Brexit has softened business confidence and is hindering the performance of British lenders in the process, with Barclays, Lloyds and Royal Bank of Scotland (RBS) all seeing their respective share prices fall by more than 11% over the last 12 months.
Technical analysis from our experts
'A move above 160p would put Barclays' share price above the July and September peaks, providing a more bullish view. A drop below 145p reaffirms the bearish view and brings the August low at 135p into play...'
Find the full detailed analysis in our platform now
No-deal Brexit will hit domestically focused Lloyds hardest
Lloyds has taken strides to become a more domestically focused retail bank, tying its performance more closely to that of the wider UK economy.
In the event of Britain bailing out of the EU without a deal, the UK economy is predicted to suffer greatly in the short term, which would spell disaster for British lenders, with Lloyds likely to feel the impact more acutely than its rivals.
Barclays cuts costs ahead of Brexit
Earlier this year, Barclays recorded an 82% rise in half-year pre-tax profits despite ongoing Brexit uncertainty applying downward pressure on its share price
However, it is worth noting that the surge in profits, reflected the lack of additional charges which significantly hurt earnings during the same period last year, with the bank forced to settle with US authorities over its involvement in selling mortgage-backed securities ahead of the financial crisis.
Barclays and other UK lenders are not only contending with the uncertainty caused by Brexit, but also a competitive mortgage market and the threat of a global economic slowdown.
Consequently, Barclays is focused on cutting costs in second half of this year, with the lender shedding more than 3000 jobs across its operations in its second quarter (Q2) alone.

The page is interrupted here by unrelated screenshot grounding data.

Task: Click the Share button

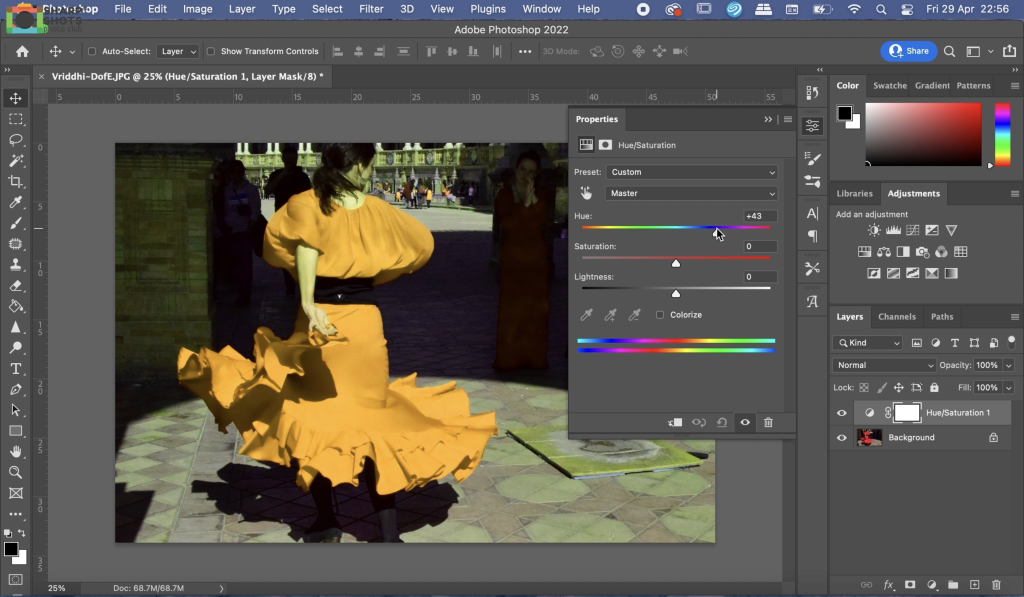Action: (908, 51)
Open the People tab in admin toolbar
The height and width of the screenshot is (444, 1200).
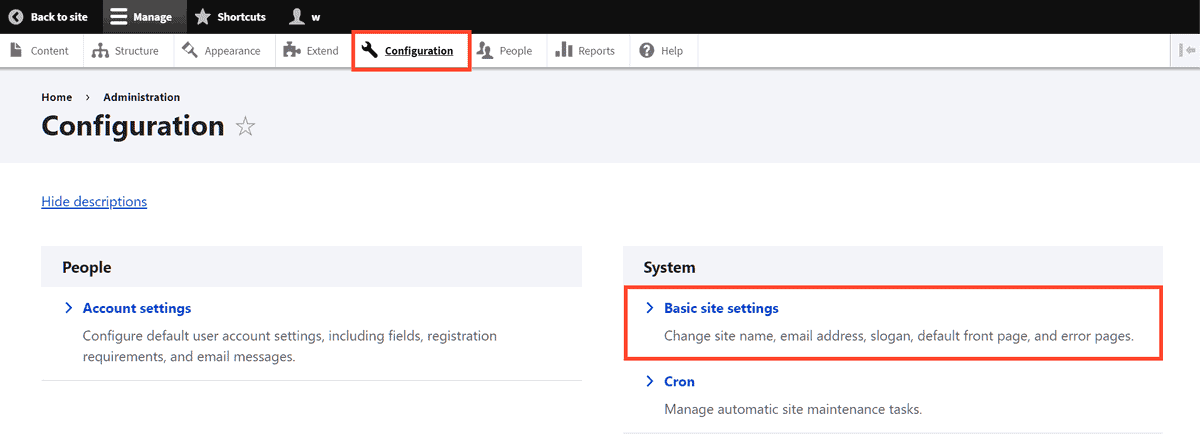(505, 51)

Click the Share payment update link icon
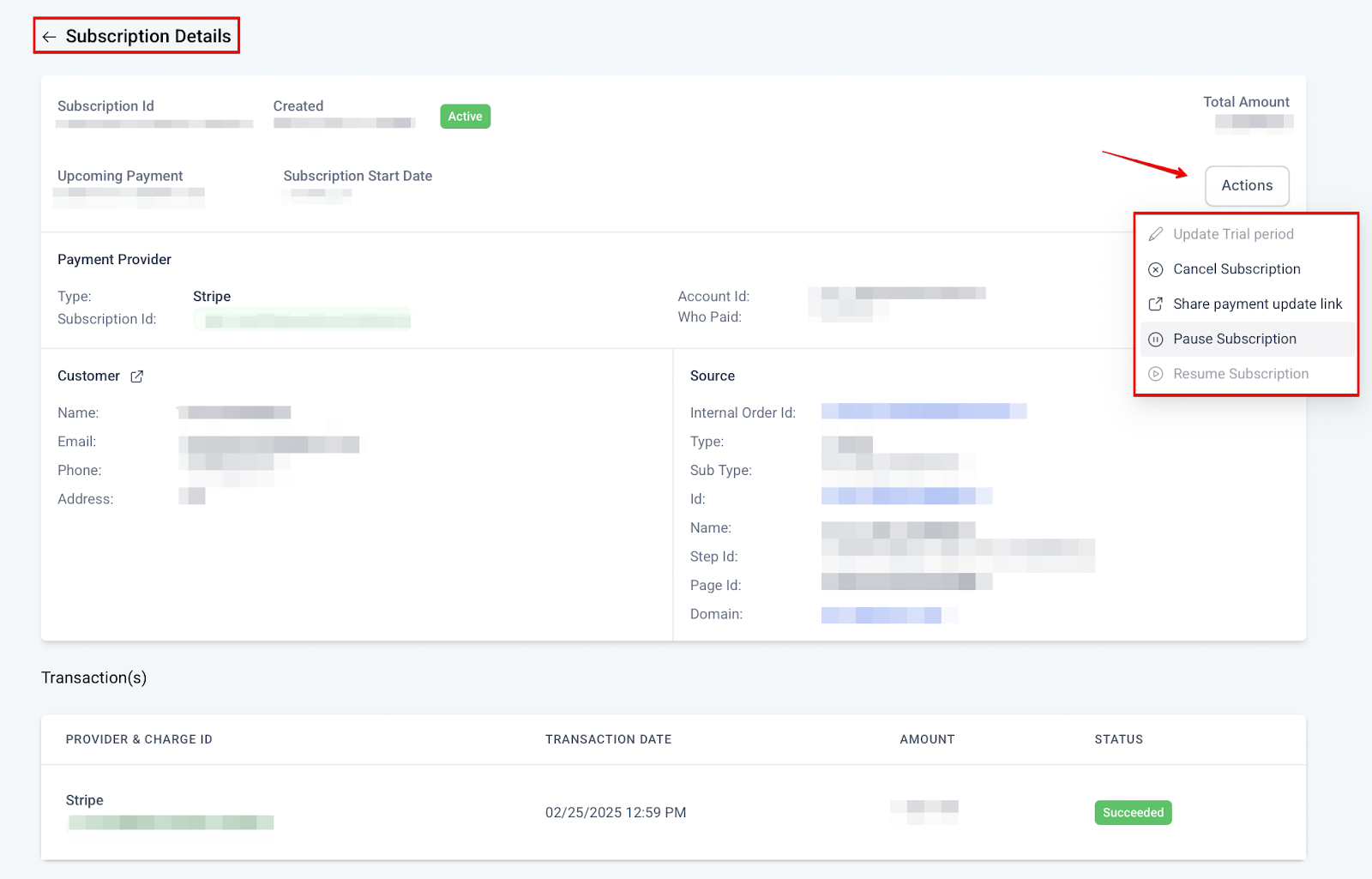[1155, 304]
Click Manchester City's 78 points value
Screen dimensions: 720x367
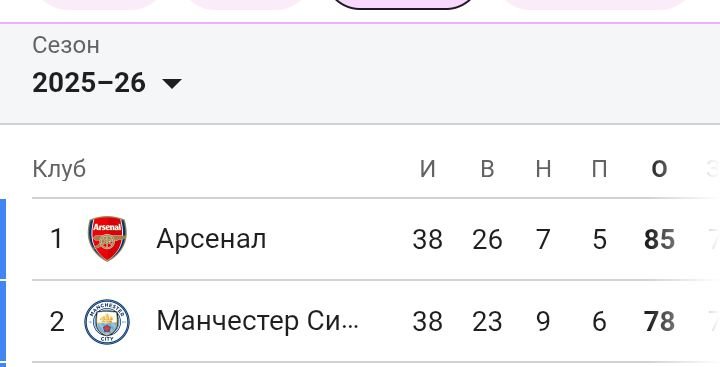click(x=659, y=322)
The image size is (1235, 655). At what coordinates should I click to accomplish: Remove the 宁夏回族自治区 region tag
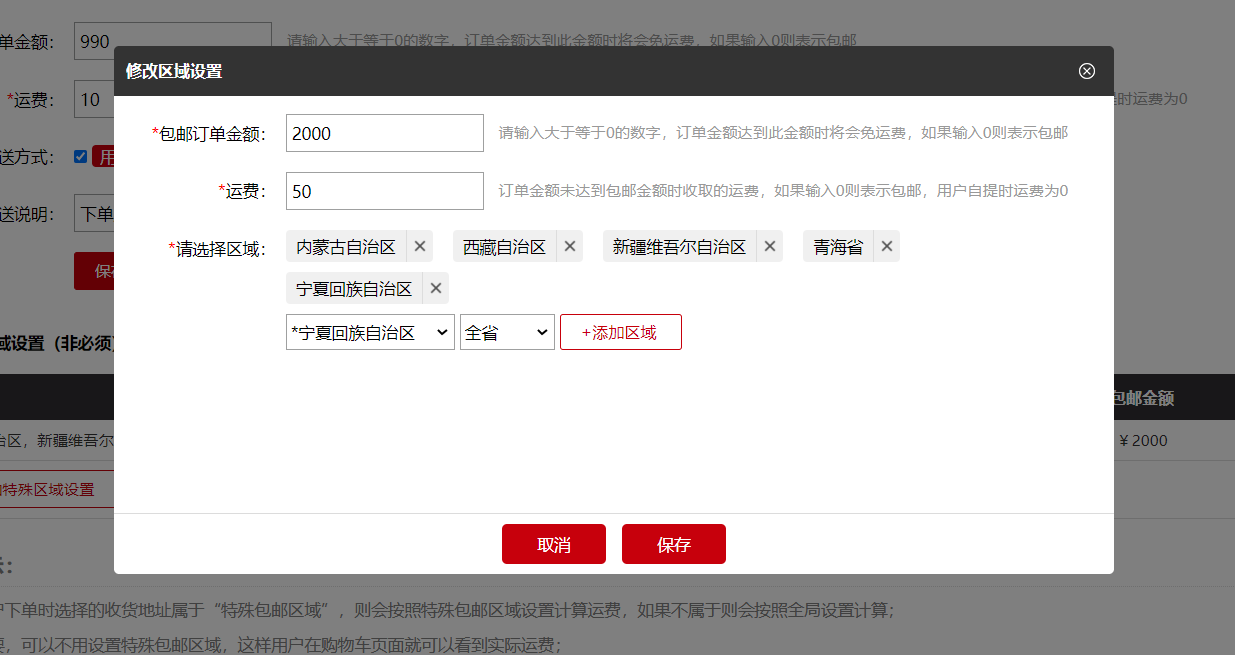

‘Management focus on cost control remains a priority, and we expect to reduce expenses to below £13.6 billion for 2019,’ Barclays Group CEO Jes Staley said.
Alison Rose to navigate RBS post-Brexit
In September, RBS announced that Alison Rose will take over from Ross McEwan as CEO – making her the first women to lead one of Britain’s top banks.
Rose will take the helm in November, which will see her forced to navigate the bank through a post-Brexit landscape, so long as the 31 October deadline isn’t push back.
Her job will be made all the more difficult by the government still controlling a significant stake in RBS and, depending on the type of Brexit the UK ultimately gets, progress towards privatisation could be hampered.
‘This is an exciting time as we enter a new chapter for this bank,’ Rose said. ‘Our industry is facing a series of challenges; from the ongoing economic and political uncertainty to shifts in the behaviour and expectations of our customers, driven by rapid advances in technology.’
‘It will be my priority to make sure we are ready to meet these challenges and build the best bank for families, businesses and communities,’ she added.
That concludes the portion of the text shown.